Take the lines below between the one holding "This screenshot has height=833, width=1456." and the one holding "You are a GUI", inclusive, and copy them exactly. Add nothing.

═════ Data listing ═════

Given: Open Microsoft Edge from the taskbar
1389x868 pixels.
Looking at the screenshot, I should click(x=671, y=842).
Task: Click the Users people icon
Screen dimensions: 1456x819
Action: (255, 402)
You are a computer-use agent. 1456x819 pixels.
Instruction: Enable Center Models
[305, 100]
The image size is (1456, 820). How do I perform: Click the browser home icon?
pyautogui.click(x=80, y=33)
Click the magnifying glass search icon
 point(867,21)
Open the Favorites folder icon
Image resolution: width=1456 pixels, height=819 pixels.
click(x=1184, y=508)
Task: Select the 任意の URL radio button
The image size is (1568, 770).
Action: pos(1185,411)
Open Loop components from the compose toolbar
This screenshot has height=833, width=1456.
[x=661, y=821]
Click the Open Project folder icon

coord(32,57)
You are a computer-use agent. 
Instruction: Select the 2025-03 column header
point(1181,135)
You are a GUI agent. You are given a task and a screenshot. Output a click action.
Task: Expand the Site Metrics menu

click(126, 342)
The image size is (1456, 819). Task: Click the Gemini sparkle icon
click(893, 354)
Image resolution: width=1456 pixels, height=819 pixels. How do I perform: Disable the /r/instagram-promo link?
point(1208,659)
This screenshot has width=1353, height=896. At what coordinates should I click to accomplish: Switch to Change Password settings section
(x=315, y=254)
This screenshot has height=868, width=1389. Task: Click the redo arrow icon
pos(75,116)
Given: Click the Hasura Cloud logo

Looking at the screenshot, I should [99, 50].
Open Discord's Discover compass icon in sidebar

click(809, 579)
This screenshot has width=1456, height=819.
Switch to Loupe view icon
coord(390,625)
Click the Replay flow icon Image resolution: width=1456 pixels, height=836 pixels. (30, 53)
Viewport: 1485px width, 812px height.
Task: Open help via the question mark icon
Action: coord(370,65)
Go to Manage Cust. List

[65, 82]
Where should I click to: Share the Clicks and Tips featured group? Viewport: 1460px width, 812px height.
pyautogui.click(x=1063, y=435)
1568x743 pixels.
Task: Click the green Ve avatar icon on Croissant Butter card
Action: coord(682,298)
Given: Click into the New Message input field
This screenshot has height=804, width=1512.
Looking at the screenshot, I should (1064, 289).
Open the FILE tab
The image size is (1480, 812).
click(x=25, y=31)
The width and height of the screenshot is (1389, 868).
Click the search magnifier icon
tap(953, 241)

═════

→ Solved exercise:
This screenshot has height=833, width=1456.
[x=661, y=821]
Click the Open Project folder icon

coord(32,57)
You are a computer-use agent. 
Instruction: Select the 2025-03 column header
point(1181,135)
You are a GUI agent. You are given a task and a screenshot. Output a click action.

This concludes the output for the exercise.